WHAT IS BEING ASKED: A complete, exact retyping of the data below is required.

++++ DATASET CONTENT ++++

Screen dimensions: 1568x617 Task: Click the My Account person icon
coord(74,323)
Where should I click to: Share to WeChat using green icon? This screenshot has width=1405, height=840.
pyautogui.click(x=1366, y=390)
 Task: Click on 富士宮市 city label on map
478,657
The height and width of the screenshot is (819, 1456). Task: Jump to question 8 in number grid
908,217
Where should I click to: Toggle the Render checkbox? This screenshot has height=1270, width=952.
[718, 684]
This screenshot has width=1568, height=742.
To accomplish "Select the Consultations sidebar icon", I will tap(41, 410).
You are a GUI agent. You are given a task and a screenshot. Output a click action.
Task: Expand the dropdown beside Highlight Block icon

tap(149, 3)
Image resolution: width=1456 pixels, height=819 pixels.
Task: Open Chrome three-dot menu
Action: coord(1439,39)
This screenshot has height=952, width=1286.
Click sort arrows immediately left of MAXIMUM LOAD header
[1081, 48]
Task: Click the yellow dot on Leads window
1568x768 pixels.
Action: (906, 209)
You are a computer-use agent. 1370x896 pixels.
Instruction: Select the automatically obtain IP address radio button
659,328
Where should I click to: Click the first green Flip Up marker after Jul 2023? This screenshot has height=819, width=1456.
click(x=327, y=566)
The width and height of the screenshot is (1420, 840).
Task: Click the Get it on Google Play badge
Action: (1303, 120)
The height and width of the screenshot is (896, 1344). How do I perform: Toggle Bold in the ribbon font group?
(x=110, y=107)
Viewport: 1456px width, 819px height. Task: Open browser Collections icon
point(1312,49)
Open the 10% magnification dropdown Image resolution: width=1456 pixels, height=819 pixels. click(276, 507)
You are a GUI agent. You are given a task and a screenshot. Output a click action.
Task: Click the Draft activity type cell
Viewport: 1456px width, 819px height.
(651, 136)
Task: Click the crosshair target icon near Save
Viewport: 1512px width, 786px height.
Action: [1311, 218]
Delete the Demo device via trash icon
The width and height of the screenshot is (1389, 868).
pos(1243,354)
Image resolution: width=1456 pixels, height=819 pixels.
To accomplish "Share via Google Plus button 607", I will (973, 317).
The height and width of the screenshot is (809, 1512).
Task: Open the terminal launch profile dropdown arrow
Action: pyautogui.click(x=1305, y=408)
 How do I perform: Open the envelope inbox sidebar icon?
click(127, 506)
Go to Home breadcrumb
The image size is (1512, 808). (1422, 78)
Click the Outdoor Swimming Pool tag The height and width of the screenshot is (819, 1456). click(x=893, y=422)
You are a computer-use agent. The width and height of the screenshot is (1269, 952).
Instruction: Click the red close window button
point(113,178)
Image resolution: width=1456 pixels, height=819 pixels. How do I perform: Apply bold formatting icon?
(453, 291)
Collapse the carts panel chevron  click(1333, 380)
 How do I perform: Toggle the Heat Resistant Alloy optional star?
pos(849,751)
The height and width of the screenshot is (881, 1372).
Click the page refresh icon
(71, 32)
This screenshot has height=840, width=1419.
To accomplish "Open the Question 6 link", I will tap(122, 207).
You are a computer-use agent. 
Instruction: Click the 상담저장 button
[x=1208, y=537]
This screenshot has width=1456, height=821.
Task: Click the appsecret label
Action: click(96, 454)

++++

ANSWER:
Screen dimensions: 1568x617 Task: Click the My Account person icon
coord(74,323)
Where should I click to: Share to WeChat using green icon? This screenshot has width=1405, height=840.
pyautogui.click(x=1366, y=390)
 Task: Click on 富士宮市 city label on map
478,657
The height and width of the screenshot is (819, 1456). Task: Jump to question 8 in number grid
908,217
Where should I click to: Toggle the Render checkbox? This screenshot has height=1270, width=952.
[718, 684]
This screenshot has width=1568, height=742.
To accomplish "Select the Consultations sidebar icon", I will tap(41, 410).
You are a GUI agent. You are given a task and a screenshot. Output a click action.
Task: Expand the dropdown beside Highlight Block icon

tap(149, 3)
Image resolution: width=1456 pixels, height=819 pixels.
Task: Open Chrome three-dot menu
Action: coord(1439,39)
This screenshot has height=952, width=1286.
Click sort arrows immediately left of MAXIMUM LOAD header
[1081, 48]
Task: Click the yellow dot on Leads window
1568x768 pixels.
Action: (906, 209)
You are a computer-use agent. 1370x896 pixels.
Instruction: Select the automatically obtain IP address radio button
659,328
Where should I click to: Click the first green Flip Up marker after Jul 2023? This screenshot has height=819, width=1456.
click(x=327, y=566)
The width and height of the screenshot is (1420, 840).
Task: Click the Get it on Google Play badge
Action: (1303, 120)
The height and width of the screenshot is (896, 1344). How do I perform: Toggle Bold in the ribbon font group?
(x=110, y=107)
Viewport: 1456px width, 819px height. Task: Open browser Collections icon
point(1312,49)
Open the 10% magnification dropdown Image resolution: width=1456 pixels, height=819 pixels. click(276, 507)
You are a GUI agent. You are given a task and a screenshot. Output a click action.
Task: Click the Draft activity type cell
Viewport: 1456px width, 819px height.
(651, 136)
Task: Click the crosshair target icon near Save
Viewport: 1512px width, 786px height.
Action: [1311, 218]
Delete the Demo device via trash icon
The width and height of the screenshot is (1389, 868).
pos(1243,354)
Image resolution: width=1456 pixels, height=819 pixels.
To accomplish "Share via Google Plus button 607", I will (973, 317).
The height and width of the screenshot is (809, 1512).
Task: Open the terminal launch profile dropdown arrow
Action: pyautogui.click(x=1305, y=408)
 How do I perform: Open the envelope inbox sidebar icon?
click(127, 506)
Go to Home breadcrumb
The image size is (1512, 808). (1422, 78)
Click the Outdoor Swimming Pool tag The height and width of the screenshot is (819, 1456). click(x=893, y=422)
You are a computer-use agent. The width and height of the screenshot is (1269, 952).
Instruction: Click the red close window button
point(113,178)
Image resolution: width=1456 pixels, height=819 pixels. How do I perform: Apply bold formatting icon?
(453, 291)
Collapse the carts panel chevron  click(1333, 380)
 How do I perform: Toggle the Heat Resistant Alloy optional star?
pos(849,751)
The height and width of the screenshot is (881, 1372).
Click the page refresh icon
(71, 32)
This screenshot has height=840, width=1419.
To accomplish "Open the Question 6 link", I will tap(122, 207).
You are a computer-use agent. 
Instruction: Click the 상담저장 button
[x=1208, y=537]
This screenshot has width=1456, height=821.
Task: Click the appsecret label
Action: click(96, 454)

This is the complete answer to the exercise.